Yesterday’s television commercials weren’t allowed to show married couples lying in bed together, clothed or unclothed. You saw two beds in a bedroom with a night stand in-between. Sex was considered to be unmentionable, with babies being carried through the air by stork delivery. Today television commercials show couples climbing in bed dressed in scanty array. You can view couples discussing sex, implying they’re having sex, and using sex aid products. Couples don’t even have to be married to be in television commercials advertising sex or sexual products.
Yesterday’s television commercials promoted cigarette smoking. Marlboro, Camel, Lucky Strike, Winston, and other cigarette commercials had their own snappy advertisements and jingles with masculine men. First men were only seen smoking, and then it became sexy for women to be shown smoking. Today cigarette commercials are banned from television, except to advertise the dangers and risks of smoking.

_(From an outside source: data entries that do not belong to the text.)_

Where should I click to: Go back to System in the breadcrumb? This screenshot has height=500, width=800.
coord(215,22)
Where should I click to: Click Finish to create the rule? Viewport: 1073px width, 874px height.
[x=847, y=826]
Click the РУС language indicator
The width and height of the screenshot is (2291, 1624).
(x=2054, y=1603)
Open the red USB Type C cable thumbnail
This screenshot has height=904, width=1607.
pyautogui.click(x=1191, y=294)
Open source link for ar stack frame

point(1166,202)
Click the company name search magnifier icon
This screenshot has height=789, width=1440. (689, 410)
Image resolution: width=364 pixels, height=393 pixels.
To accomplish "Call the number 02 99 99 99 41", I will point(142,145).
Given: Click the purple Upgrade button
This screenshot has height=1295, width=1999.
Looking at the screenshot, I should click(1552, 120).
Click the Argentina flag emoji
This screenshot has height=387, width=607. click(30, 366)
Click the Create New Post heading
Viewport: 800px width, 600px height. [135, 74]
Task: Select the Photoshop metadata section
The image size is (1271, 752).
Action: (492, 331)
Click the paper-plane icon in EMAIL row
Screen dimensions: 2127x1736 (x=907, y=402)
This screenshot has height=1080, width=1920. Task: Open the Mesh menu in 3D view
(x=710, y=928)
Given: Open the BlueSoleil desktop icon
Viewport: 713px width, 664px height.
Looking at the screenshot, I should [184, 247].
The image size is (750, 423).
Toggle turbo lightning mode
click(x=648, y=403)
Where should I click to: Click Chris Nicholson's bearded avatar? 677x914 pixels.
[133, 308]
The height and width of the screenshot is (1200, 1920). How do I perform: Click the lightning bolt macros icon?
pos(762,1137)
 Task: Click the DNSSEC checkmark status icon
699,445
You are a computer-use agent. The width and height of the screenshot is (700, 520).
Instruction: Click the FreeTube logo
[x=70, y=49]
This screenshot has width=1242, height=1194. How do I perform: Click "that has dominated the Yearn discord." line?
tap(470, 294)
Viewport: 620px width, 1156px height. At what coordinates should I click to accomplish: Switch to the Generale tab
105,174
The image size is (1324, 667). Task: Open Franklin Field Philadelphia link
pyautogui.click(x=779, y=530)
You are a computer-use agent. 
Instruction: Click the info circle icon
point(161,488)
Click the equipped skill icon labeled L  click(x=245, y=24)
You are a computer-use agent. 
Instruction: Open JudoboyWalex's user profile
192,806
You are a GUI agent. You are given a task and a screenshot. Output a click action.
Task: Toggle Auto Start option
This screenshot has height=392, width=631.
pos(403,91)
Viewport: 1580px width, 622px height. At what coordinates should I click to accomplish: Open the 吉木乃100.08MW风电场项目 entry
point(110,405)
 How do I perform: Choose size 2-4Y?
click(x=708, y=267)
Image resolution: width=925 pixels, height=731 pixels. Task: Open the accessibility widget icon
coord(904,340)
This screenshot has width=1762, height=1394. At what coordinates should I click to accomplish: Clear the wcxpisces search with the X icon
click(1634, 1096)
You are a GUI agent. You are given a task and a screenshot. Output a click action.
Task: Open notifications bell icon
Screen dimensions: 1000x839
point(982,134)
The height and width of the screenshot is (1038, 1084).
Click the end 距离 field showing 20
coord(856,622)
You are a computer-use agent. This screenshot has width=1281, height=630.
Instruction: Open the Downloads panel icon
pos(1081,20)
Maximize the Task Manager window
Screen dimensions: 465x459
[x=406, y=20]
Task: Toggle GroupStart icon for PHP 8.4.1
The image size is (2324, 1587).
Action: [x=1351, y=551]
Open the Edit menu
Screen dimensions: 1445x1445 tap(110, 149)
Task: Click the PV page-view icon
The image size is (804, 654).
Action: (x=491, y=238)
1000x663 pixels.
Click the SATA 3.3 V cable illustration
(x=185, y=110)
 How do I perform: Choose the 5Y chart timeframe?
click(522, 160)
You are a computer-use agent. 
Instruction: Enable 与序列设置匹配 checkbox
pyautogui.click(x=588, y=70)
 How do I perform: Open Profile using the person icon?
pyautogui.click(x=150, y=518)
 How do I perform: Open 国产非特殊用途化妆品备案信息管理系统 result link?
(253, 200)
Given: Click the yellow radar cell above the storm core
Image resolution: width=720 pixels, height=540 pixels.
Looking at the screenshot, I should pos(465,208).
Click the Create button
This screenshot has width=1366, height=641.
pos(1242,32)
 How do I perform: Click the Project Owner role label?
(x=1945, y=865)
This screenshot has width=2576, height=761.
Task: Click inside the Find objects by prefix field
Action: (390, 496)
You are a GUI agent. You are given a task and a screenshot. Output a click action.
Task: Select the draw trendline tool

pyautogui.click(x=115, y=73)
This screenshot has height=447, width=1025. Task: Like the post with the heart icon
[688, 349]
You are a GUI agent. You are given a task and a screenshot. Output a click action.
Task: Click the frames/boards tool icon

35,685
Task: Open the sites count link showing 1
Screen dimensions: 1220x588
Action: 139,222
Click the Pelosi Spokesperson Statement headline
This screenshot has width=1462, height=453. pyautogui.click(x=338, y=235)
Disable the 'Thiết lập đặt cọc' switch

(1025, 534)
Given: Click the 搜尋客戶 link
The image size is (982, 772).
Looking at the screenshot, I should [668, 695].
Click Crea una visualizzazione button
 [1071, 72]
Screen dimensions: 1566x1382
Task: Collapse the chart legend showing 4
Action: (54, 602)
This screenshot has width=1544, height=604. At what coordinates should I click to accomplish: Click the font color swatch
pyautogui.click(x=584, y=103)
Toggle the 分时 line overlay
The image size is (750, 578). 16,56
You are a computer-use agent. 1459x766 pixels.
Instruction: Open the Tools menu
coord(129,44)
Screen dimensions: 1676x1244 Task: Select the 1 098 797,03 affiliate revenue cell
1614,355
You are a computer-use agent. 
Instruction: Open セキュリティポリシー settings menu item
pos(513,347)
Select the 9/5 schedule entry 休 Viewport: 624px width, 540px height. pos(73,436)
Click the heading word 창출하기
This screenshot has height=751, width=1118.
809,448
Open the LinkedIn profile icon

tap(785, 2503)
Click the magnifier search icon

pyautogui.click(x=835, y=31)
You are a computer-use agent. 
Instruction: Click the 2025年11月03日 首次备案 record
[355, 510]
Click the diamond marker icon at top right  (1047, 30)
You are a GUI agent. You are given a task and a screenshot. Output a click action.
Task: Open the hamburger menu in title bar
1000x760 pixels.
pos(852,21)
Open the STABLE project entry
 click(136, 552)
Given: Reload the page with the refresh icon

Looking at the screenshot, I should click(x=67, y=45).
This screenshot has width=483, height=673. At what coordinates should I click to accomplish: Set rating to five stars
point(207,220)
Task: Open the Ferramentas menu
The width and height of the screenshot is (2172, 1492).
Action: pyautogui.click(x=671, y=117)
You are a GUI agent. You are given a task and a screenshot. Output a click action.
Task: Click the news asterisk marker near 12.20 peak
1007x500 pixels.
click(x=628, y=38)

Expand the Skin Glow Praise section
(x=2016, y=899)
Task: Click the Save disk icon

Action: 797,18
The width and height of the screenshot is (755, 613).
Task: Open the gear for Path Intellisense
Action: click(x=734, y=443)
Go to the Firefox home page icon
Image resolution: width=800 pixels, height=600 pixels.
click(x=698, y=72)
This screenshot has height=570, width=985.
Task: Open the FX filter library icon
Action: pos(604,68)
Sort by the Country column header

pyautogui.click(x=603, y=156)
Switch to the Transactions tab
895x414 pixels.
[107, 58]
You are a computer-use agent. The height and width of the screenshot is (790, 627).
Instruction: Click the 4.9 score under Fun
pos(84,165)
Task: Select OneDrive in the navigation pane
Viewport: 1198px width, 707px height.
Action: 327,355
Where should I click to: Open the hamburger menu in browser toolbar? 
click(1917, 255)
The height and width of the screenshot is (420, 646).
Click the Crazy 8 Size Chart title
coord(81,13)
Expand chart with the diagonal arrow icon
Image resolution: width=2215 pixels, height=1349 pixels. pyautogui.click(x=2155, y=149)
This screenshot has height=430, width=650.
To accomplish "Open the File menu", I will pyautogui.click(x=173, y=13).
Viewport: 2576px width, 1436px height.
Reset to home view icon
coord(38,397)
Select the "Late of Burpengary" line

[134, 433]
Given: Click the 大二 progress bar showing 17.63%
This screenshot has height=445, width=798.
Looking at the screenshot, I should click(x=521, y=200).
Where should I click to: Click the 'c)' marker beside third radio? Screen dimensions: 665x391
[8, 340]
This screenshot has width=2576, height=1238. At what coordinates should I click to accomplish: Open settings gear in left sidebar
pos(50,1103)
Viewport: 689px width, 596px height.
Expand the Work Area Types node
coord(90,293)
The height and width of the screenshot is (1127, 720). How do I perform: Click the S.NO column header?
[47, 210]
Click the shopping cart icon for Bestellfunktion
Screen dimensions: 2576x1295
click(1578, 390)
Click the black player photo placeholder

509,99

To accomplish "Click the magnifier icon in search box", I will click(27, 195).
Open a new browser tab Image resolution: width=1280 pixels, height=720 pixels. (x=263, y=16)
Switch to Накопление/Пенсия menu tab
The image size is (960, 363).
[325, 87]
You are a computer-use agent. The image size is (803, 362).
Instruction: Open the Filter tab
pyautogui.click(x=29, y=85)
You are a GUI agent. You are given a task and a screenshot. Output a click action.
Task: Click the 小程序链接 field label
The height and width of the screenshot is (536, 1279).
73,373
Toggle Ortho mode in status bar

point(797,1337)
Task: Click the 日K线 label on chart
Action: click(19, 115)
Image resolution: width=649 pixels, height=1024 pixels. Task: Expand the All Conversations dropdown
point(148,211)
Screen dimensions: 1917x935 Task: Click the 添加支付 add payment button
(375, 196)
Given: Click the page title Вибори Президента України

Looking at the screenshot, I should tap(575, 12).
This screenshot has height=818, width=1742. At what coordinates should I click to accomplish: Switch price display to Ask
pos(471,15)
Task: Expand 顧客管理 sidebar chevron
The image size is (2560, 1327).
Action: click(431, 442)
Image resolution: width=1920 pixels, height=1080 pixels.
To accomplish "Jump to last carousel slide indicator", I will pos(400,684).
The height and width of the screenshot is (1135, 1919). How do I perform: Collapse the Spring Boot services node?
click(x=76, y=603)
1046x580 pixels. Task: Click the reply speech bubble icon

Yesterday’s television commercials only had a few African-American characters advertising products. I remember Uncle Ben advertising rice, and Aunt Jemima advertising her syrup. African-American characters were based on old slavery images, never used to promote any form of sexuality or romance, only seen as maids or butlers. Today African-American characters are evident in a wide variety of television commercials, and can be seen as romantic couples. Even interracial couples are used today to advertise products, as romantic couples.
Television commercials today have advanced to the point of being award winning movies with marvelous special effects. The Super bowl game is watched for the game, but just as much for the commercials. There are prime time television specials which feature the best of the world’s commercials. Still I miss yesterday’s jingles.